The records that follow should be copied in full, exactly as they read.

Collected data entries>
*-*-*

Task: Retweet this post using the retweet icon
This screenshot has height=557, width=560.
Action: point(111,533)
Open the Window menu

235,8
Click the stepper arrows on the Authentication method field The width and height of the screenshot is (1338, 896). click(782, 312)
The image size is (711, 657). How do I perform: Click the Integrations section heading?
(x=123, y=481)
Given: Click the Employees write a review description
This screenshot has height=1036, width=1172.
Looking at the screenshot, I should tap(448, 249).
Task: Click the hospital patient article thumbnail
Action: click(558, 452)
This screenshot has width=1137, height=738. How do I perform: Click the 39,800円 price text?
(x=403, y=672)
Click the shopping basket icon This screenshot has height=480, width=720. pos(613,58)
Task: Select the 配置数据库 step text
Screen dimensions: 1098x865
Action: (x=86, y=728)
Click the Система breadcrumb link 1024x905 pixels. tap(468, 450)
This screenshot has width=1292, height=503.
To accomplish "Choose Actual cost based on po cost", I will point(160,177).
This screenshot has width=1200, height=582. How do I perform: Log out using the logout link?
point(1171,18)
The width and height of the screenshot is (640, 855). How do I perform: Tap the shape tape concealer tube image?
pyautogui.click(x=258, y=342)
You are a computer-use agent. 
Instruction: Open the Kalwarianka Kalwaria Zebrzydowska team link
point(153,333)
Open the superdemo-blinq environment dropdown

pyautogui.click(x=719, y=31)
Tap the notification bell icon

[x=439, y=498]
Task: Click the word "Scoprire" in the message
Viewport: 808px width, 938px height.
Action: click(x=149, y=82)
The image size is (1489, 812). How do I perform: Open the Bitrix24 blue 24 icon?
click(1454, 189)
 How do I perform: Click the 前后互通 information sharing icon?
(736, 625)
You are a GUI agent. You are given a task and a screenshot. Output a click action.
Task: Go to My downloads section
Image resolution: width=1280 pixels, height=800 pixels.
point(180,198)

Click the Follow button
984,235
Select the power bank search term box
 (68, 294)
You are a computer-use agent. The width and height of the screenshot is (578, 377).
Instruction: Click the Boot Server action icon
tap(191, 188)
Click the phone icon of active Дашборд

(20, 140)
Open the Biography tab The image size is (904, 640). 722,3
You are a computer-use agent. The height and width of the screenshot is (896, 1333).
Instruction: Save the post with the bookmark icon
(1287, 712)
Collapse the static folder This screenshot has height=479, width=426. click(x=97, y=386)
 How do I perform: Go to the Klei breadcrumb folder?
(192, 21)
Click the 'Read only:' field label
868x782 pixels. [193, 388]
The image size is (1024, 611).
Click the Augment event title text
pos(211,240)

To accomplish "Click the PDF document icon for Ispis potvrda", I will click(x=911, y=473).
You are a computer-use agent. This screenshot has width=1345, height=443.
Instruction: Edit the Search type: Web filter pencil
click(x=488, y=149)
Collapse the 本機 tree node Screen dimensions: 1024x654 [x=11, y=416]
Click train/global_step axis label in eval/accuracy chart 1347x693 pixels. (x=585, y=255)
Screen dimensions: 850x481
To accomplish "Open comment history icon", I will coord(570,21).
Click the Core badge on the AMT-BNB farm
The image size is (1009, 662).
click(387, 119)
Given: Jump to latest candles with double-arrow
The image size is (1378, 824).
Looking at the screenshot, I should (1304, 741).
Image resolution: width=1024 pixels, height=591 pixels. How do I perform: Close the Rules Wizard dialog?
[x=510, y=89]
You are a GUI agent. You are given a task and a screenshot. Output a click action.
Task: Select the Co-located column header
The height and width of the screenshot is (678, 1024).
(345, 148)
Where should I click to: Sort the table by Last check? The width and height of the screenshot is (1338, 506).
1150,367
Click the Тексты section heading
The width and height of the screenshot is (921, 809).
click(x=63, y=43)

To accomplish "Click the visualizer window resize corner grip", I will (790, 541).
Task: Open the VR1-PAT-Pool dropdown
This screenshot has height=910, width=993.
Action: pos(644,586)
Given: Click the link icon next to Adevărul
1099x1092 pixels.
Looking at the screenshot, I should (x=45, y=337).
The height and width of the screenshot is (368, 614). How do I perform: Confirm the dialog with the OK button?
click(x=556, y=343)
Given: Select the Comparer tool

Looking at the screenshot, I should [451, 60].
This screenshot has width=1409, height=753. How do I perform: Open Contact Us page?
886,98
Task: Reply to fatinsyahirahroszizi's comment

*-*-*

Written answer>
Task: Retweet this post using the retweet icon
This screenshot has height=557, width=560.
Action: point(111,533)
Open the Window menu

235,8
Click the stepper arrows on the Authentication method field The width and height of the screenshot is (1338, 896). click(782, 312)
The image size is (711, 657). How do I perform: Click the Integrations section heading?
(x=123, y=481)
Given: Click the Employees write a review description
This screenshot has height=1036, width=1172.
Looking at the screenshot, I should tap(448, 249).
Task: Click the hospital patient article thumbnail
Action: click(558, 452)
This screenshot has width=1137, height=738. How do I perform: Click the 39,800円 price text?
(x=403, y=672)
Click the shopping basket icon This screenshot has height=480, width=720. pos(613,58)
Task: Select the 配置数据库 step text
Screen dimensions: 1098x865
Action: (x=86, y=728)
Click the Система breadcrumb link 1024x905 pixels. tap(468, 450)
This screenshot has width=1292, height=503.
To accomplish "Choose Actual cost based on po cost", I will point(160,177).
This screenshot has width=1200, height=582. How do I perform: Log out using the logout link?
point(1171,18)
The width and height of the screenshot is (640, 855). How do I perform: Tap the shape tape concealer tube image?
pyautogui.click(x=258, y=342)
You are a computer-use agent. 
Instruction: Open the Kalwarianka Kalwaria Zebrzydowska team link
point(153,333)
Open the superdemo-blinq environment dropdown

pyautogui.click(x=719, y=31)
Tap the notification bell icon

[x=439, y=498]
Task: Click the word "Scoprire" in the message
Viewport: 808px width, 938px height.
Action: click(x=149, y=82)
The image size is (1489, 812). How do I perform: Open the Bitrix24 blue 24 icon?
click(1454, 189)
 How do I perform: Click the 前后互通 information sharing icon?
(736, 625)
You are a GUI agent. You are given a task and a screenshot. Output a click action.
Task: Go to My downloads section
Image resolution: width=1280 pixels, height=800 pixels.
point(180,198)

Click the Follow button
984,235
Select the power bank search term box
 (68, 294)
You are a computer-use agent. The width and height of the screenshot is (578, 377).
Instruction: Click the Boot Server action icon
tap(191, 188)
Click the phone icon of active Дашборд

(20, 140)
Open the Biography tab The image size is (904, 640). 722,3
You are a computer-use agent. The height and width of the screenshot is (896, 1333).
Instruction: Save the post with the bookmark icon
(1287, 712)
Collapse the static folder This screenshot has height=479, width=426. click(x=97, y=386)
 How do I perform: Go to the Klei breadcrumb folder?
(192, 21)
Click the 'Read only:' field label
868x782 pixels. [193, 388]
The image size is (1024, 611).
Click the Augment event title text
pos(211,240)

To accomplish "Click the PDF document icon for Ispis potvrda", I will click(x=911, y=473).
You are a computer-use agent. This screenshot has width=1345, height=443.
Instruction: Edit the Search type: Web filter pencil
click(x=488, y=149)
Collapse the 本機 tree node Screen dimensions: 1024x654 [x=11, y=416]
Click train/global_step axis label in eval/accuracy chart 1347x693 pixels. (x=585, y=255)
Screen dimensions: 850x481
To accomplish "Open comment history icon", I will coord(570,21).
Click the Core badge on the AMT-BNB farm
The image size is (1009, 662).
click(387, 119)
Given: Jump to latest candles with double-arrow
The image size is (1378, 824).
Looking at the screenshot, I should (1304, 741).
Image resolution: width=1024 pixels, height=591 pixels. How do I perform: Close the Rules Wizard dialog?
[x=510, y=89]
You are a GUI agent. You are given a task and a screenshot. Output a click action.
Task: Select the Co-located column header
The height and width of the screenshot is (678, 1024).
(345, 148)
Where should I click to: Sort the table by Last check? The width and height of the screenshot is (1338, 506).
1150,367
Click the Тексты section heading
The width and height of the screenshot is (921, 809).
click(x=63, y=43)

To accomplish "Click the visualizer window resize corner grip", I will (790, 541).
Task: Open the VR1-PAT-Pool dropdown
This screenshot has height=910, width=993.
Action: pos(644,586)
Given: Click the link icon next to Adevărul
1099x1092 pixels.
Looking at the screenshot, I should (x=45, y=337).
The height and width of the screenshot is (368, 614). How do I perform: Confirm the dialog with the OK button?
click(x=556, y=343)
Given: Select the Comparer tool

Looking at the screenshot, I should [451, 60].
This screenshot has width=1409, height=753. How do I perform: Open Contact Us page?
886,98
Task: Reply to fatinsyahirahroszizi's comment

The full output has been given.